Encore une fois, où est donc Air Mauritius (MK) dans toute cette organisation si une réouverture des frontières avait lieu ? Selon Megh Pillay, ex-Chief Executive Officer de MK, en 2019, parmi les vingt lignes régulières sur Maurice, Air Mauritius transportait à elle seule 40 % de nos touristes, s’imposant comme l’épine dorsale du paysage aérien de Maurice. «C’est tout un système. L’aérien fonctionne sur la base d’une planification en amont pour optimiser ses coûts. Cette planification se fait sur la base d’une demande anticipée et on anticipe cette demande en concertation avec les opérateurs du secteur, incluant les tour-opérateurs et les hôteliers. Comme nous travaillons également avec des lignes aériennes étrangères, il faut mobiliser la flotte et les ressources en fonction de cette demande anticipée. Pour commencer, il nous faut maintenant mesurer le potentiel de notre marché pour la réouverture, Maurice est une destination de niche, je suis sûr qu’il ne nous faudra pas beaucoup de temps pour atteindre la limite de notre offre pour les sièges et les chambres d’hôtel. Les gens veulent voyager, ils n’attendent que de pouvoir bouger.» 

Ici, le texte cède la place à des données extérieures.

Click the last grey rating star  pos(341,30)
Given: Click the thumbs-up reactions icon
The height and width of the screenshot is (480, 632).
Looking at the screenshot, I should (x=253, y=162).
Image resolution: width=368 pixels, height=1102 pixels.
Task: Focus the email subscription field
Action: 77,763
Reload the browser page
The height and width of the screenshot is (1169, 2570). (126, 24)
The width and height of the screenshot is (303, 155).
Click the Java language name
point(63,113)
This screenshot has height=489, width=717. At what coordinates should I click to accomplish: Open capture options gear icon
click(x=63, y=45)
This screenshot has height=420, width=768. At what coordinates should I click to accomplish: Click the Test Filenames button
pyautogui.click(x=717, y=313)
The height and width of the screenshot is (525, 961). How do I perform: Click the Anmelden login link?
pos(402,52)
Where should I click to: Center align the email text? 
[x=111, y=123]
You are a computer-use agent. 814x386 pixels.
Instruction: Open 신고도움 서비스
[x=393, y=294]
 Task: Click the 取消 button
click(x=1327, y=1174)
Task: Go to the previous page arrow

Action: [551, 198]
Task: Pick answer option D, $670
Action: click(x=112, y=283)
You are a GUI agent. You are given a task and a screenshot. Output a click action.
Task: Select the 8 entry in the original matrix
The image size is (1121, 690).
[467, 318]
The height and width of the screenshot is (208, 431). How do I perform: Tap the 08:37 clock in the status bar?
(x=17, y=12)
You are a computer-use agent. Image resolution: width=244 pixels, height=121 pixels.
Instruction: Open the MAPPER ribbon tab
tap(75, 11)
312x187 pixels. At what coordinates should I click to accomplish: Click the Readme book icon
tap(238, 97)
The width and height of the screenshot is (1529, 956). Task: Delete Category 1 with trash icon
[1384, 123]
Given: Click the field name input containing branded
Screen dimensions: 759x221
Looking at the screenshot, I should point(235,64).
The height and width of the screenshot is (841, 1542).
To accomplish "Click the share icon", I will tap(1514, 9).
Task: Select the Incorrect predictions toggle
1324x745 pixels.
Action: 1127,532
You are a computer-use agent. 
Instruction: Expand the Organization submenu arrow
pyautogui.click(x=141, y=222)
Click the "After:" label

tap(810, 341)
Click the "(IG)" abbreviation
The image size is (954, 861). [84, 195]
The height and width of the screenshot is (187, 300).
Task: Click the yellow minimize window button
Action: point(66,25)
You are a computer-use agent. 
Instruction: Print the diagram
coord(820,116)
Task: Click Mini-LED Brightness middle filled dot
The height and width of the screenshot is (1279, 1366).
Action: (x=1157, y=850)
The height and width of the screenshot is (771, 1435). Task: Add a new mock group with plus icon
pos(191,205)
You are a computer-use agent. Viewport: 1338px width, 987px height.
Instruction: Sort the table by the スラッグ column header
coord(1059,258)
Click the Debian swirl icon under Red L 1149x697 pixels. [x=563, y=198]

Dans toute cette logistique, MK reste le meneur. Une compagnie d’aviation étrangère qui gère déjà de nombreuses destinations ne perdra pas de temps à la planification, l’alignement de l’offre des sièges d’avion en fonction des hôtels mauriciens entre autres. «Bien gérée, Air Mauritius rivalisait très bien dans un environnement de plus en plus compétitif. MK peut retrouver un niveau d’efficience opérationnel et commercial car il est moins certain qu’une nouvelle ligne grandisse et prenne la relève de MK pour participer à la relance à l’ouverture des frontières», dit Megh Pillay.